Síntese e caracterização de nanofitas de óxido de estanho.
Resumen
Tin oxide nanoribbons were synthesized by a carbothermal method, which is based on evaporation-condensation reactions. The source material was composed of commercial tin dioxide (SnO2) powders mixed with carbon black. This mixture was placed in the center of a tube furnace. The carbon reduces tin dioxide,
resulting in tin oxide (SnO) vapor, which is carried to colder regions of the furnace,
where condensation takes place and SnO2 nanoribbons are formed. During the synthesis, the furnace was heated up to 1250oC for 2 hours.

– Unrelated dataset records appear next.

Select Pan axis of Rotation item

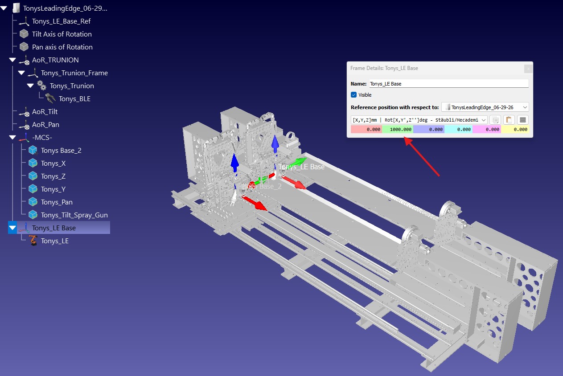tap(62, 47)
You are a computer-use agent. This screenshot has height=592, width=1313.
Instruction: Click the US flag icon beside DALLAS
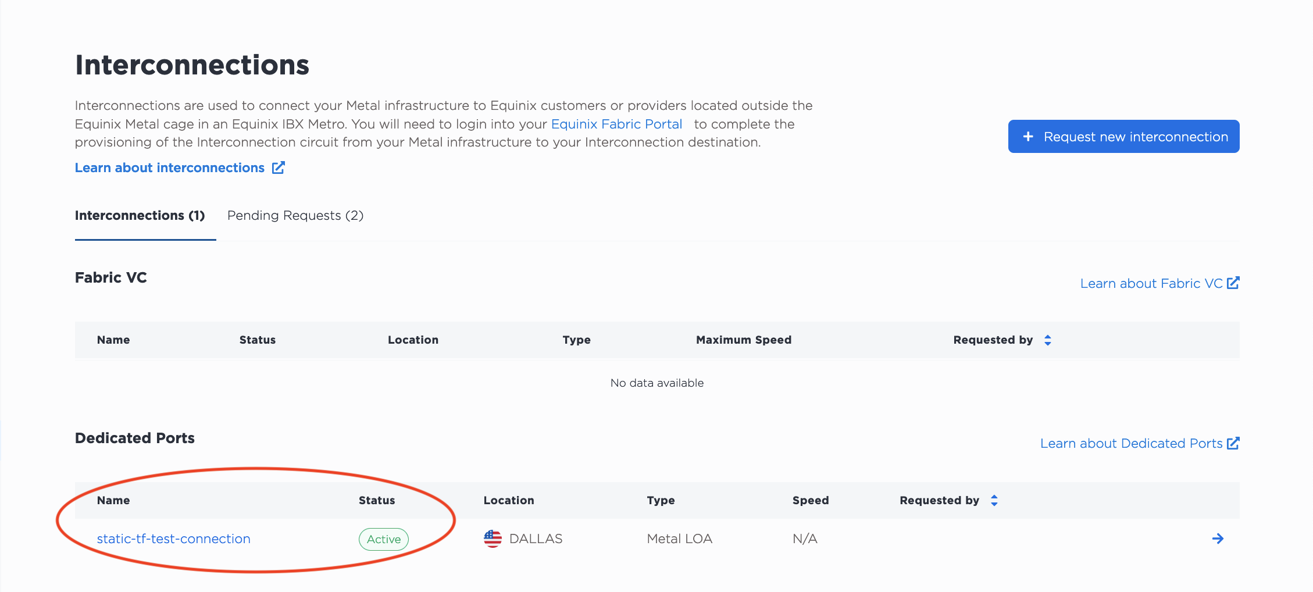click(493, 538)
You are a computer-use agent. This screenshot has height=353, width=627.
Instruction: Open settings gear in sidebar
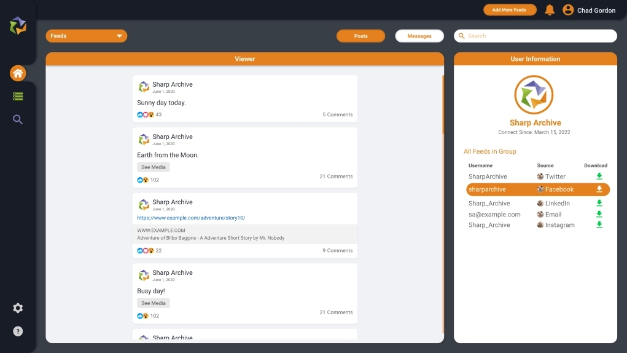tap(18, 308)
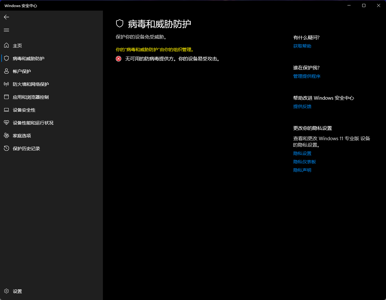Open the 隐私仪表板 link
Image resolution: width=386 pixels, height=300 pixels.
(x=305, y=162)
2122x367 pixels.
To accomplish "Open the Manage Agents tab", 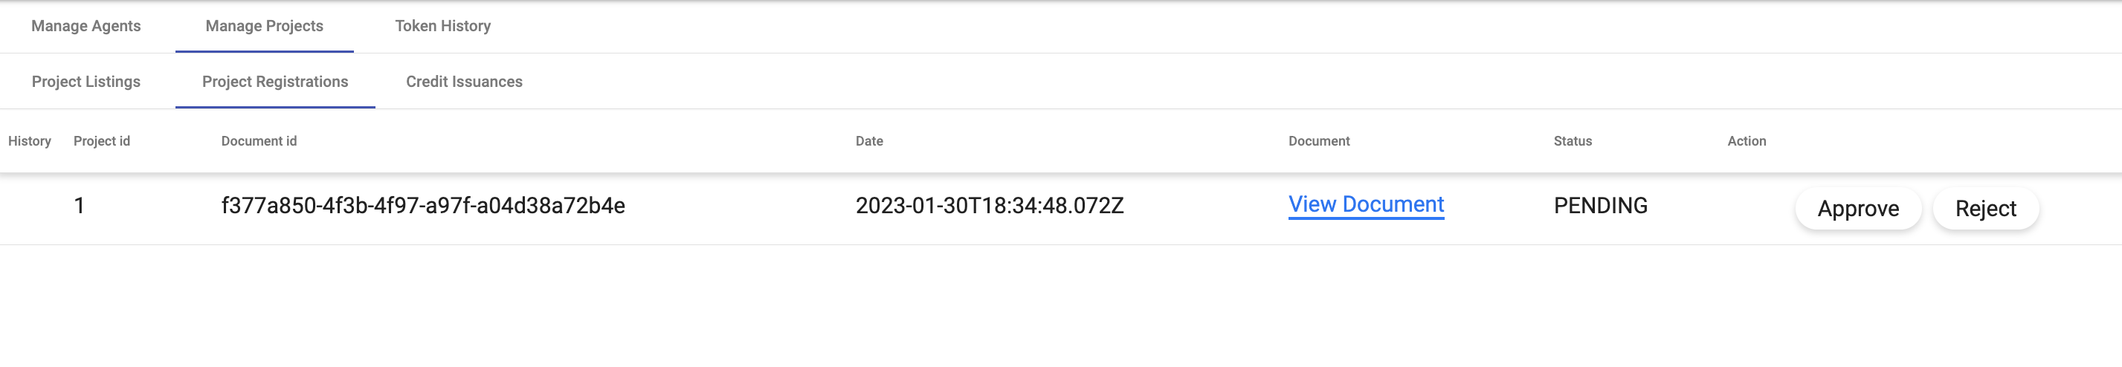I will pos(86,26).
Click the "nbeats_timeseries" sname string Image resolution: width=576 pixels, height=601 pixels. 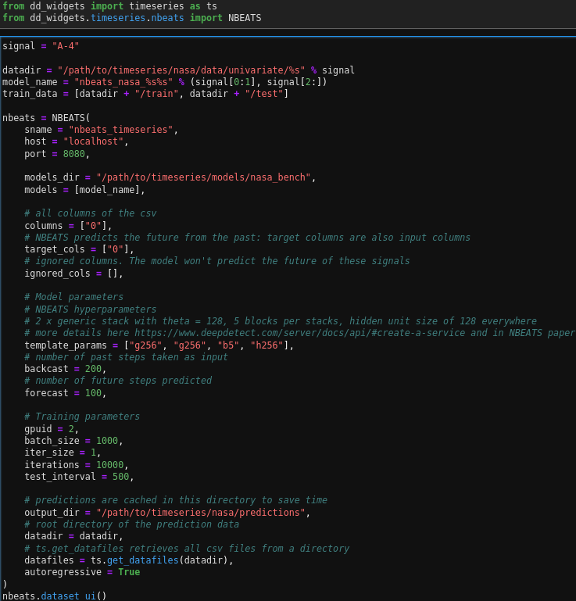tap(120, 130)
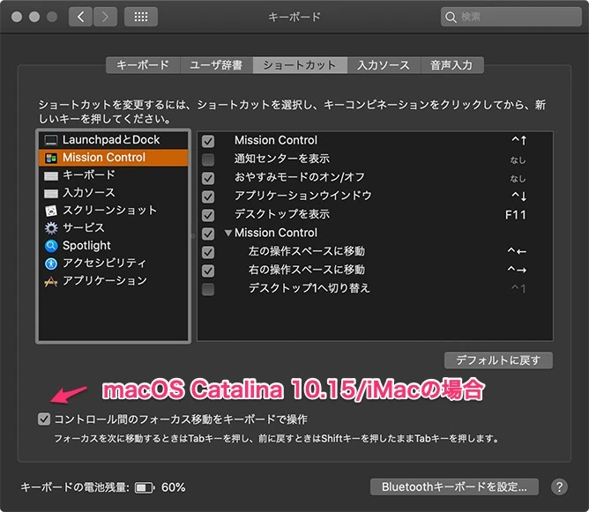Select the Spotlight magnifier icon category
The width and height of the screenshot is (589, 512).
click(50, 246)
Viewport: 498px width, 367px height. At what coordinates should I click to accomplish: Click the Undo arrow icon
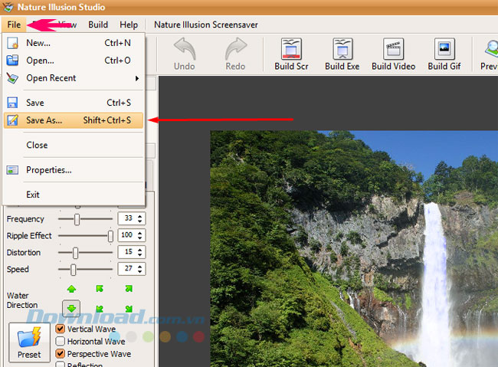pyautogui.click(x=184, y=49)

The effect of the furnace atmosphere was also studied in this work. In this manner, one-dimensional tin oxide nanostructures with different oxidation states were obtained (SnO, Sn2O3 and SnO2). The samples were characterized by X-ray diffraction, scanning electron
microscopy and transmission electron microscopy. It was possible to distinguish two growth mechanisms for the prepared nanostructures. The vapor-solid (VS) mechanism seems to be the most probable growth process for the SnO2 and
Sn2O3 nanostructures. On the other hand, a self-catalytic vapor-liquid-solid (VLS) mechanism can be ascribed to the formation of SnO nanowires. Finally, a experimental procedure was developed to verify the possibility of preparing doped
tin oxide nanoribbons. Antimony oxide (III) was added as a dopant in tin oxide powders by the oxide mixture method. The resultant material was mixed with carbon black and used as a source powder for the preparation of the doped
nanostructures. The samples were analyzed by scanning electron microscopy, transmission electron microscopy and energy-dispersive X-ray spectroscopy. Although there are some evidence on the doping of the tin oxide nanoribbons with
antimony, it was not possible to directly confirm it.